Comparisons with another Newcastle player, the Brazilian Joelinton, are understandable but not quite on the mark.
One of Howe's masterstrokes during his early months at Newcastle was indeed to move Joelinton back from the No 9 position into midfield but the difference is that the South American should never really have been played up front in the first place.
Joelinton was never really a striker at Hoffenheim and was as surprised as anybody when Newcastle, led by Steve Bruce at the time, tried to turn him in to one after buying him in 2019.
'I had played that position exactly three times before,' Joelinton told me during an interview in September 2022.
The 29-year-old was a striker as a young player at Recife in Brazil but had played wide or indeed as a No 10 in Germany.
Sunderland sit a point above their north-east rivals ahead of the midweek games and you would have got decent odds on that at the start of the season.

ACTIONS TO TAKE:
a – In the passage about Joelinton, how many times did he say he had played as a striker before Newcastle tried to make him one?
b – Please continue the article about Joelinton and Newcastle, picking up after its last sentence.

INFORMATION SHOWN:

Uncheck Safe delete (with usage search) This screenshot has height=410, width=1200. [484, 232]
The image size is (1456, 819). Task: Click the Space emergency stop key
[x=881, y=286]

EXPECTED OUTPUTS:
a – Exactly three times.

b –
The Black Cats' genius has been to earn promotion through the play-offs – it's worth recalling they finished last season's Championship campaign 24 points behind Leeds and Burnley – and then use the money to build an almost completely new team.
But within all that churn there have been some survivors.
Dan Ballard – an English-born central defender – scored the 120th minute headed goal that took Sunderland to that play-off final last season and has not only managed to retain his place under Regis le Bris but was voted his region's Player of the Year by the north-east Football Writers' Association on Sunday night and signed a new contract on the same day.
A reasonable day's work for the 26-year-old.
Dan Ballard has been the big survivor among the huge churn at Sunderland this season

Burnley will not be surviving their return to the Premier League but players such as their attacking midfielder Jaidon Anthony will surely be in demand when other clubs look to pick off their best talent in the summer. The 26-year-old was excellent as Scott Parker's team mounted their extraordinary comeback against Brentford at Turf Moor.
Much controversy as Burnley had two goals ruled out in the second half and it was the decision to disallow Ashley Barnes' late 'equaliser' that makes such a mockery of the current laws of the game.
The handball law is probably the most messed up of all these days – and it's a pretty high bar.
Had, for example, the ball travelled from Barnes to another team-mate after it appeared to strike his torso and part of his arm then the goal would have stood.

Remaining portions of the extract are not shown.